掛け花入とは、壁・柱・床の間の壁面などに掛けて花を生ける花器のことです。置き型の花器とは異なり、縦の空間を活用できるため、茶室や和室の風情を演出するのに古くから親しまれてきました。
素材は竹・陶磁器・金属・籠など多岐にわたり、形状も舟形・筒形・月形など様々です。特に竹を割って作った竹製の掛け花入は茶道の世界で珍重され、侘び寂びの美意識を表現するものとして位置づけられています。
生ける花の種類や季節感に合わせて花器を選ぶことが大切で、たとえば夏には涼しげな竹筒、秋には温かみのある陶器というように、季節との調和が重視されます。

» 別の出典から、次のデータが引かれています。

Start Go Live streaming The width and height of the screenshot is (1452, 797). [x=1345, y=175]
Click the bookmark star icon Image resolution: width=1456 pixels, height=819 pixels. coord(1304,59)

華道の流派によっては、掛け花入に生ける花型を「掛け花」と呼び、空間構成の中で視線を上方に引き上げる役割を担います。
茶道でも茶席に掛け花入を用いることが多く、亭主のもてなしの心を表す道具のひとつとして重んじられています。現代のインテリアでも洋室に取り入れるケースが増えており、和洋を問わず空間に彩りを添えるアイテムとして注目されています。
使い方・例文
床の間の壁に竹製の掛け花入を吊るし、一輪の椿を生けて茶席の雰囲気を整える場面などで登場します。